"Splendid old Schnitz," eulogized Roger. "A real Brother from the word go. I thought as much of him as of you and Bob and Iggins, even if I hadn't known him as long."
"No one could help liking him. He was my idea of a thorough-going man. I know we've got to expect this horrible business of losing one another, but it comes hard. Tough luck!"
"Mebbe Schnitz no daid. Mebbe him prisonar," faltered Ignace. "So think I better be daid than go live by Boche."
"Here, too," agreed Jimmy bitterly. "I'd rather think him dead ten times over than at the mercy of those black-hearted fiends. We ought to treat the prisoners we took the same way they've threatened to do to our men. But we won't. We're human and they're inhuman.
"We've got to get busy and find Bob," he reminded. "I'd be as much in the dumps about him as Schnitz, if it wasn't that I know that whatever has happened to him, he's not a prisoner of the Hun dogs. I'm going out now to look again for him. You fellows wait here for me. We'll soon have coffee and grub handed us. I'll take a hike up the trench and come back in time to eat with you. Afterward I'll go at it again unless I get a detail that'll keep me from it. Last night's fracas means hard work all day and lots of it."
Leaving his bunkies in the dugout, Jimmy retraced his steps through that ghastly lane of dead men. Every few paces he paused to stare darkly at a still form, the face of which was smashed beyond identification.
Frequently he stooped over such an one and examined the identification tag attached to the left wrist. He also kept a sharp look-out for a gold service ring which Bob had worn on the ring finger of his right hand. The four Brothers had service rings exactly alike, save for the initial engraved on each plate. These rings had been given them by the Blaises during that memorable Christmas furlough spent with Jimmy's parents.
This careful scrutiny of the dead, coupled with the constant passing to and fro of stretcher-bearers, made his progress through the trench very slow. The groans of the wounded wrenched his heart. Often he stopped and held his water bottle to the lips of a pain-crazed Sammy, who moaned piteously for water. Again a stretcher-bearer would solicit his help in placing a wounded soldier gently upon a stretcher.
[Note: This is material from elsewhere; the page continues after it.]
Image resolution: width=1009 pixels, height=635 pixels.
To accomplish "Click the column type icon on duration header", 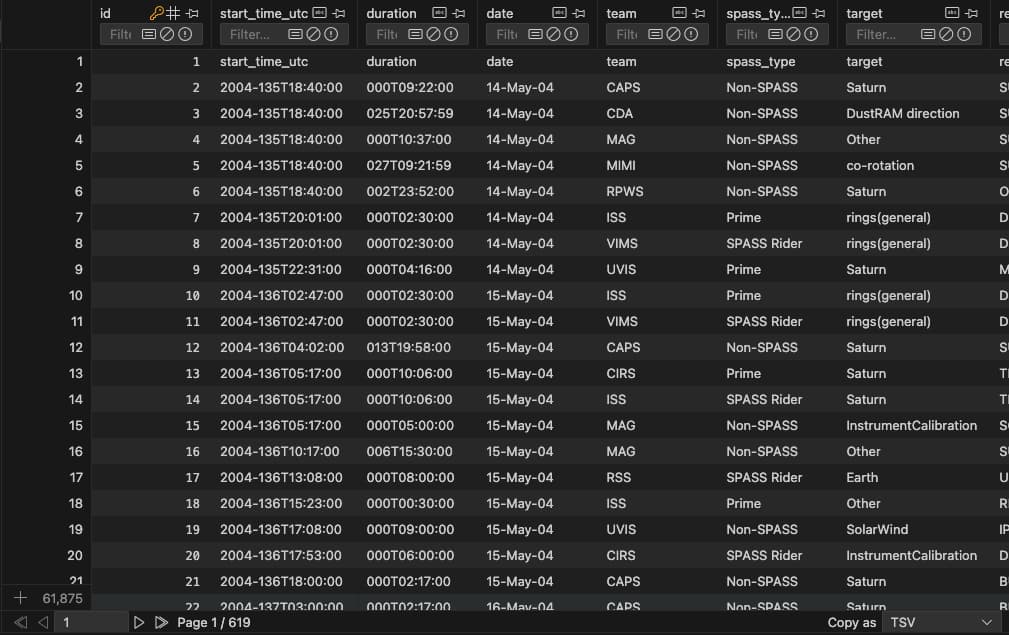I will (440, 13).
It was during one of these labors of mercy that Jimmy stumbled upon news of Bob. Assisting a couple of first-aid men to place the bleeding wreck of an infantryman upon a stretcher, one of them looked sharply over and said:
"I think we took a friend of yours back quite a while ago. A black-eyed, curly-haired chap. I saw him with you after the bombardment the other morning when we came up here to carry off the casualties. He was at the dugout afterward to get his face fixed up. The plaster was still on it when we took him back this morning."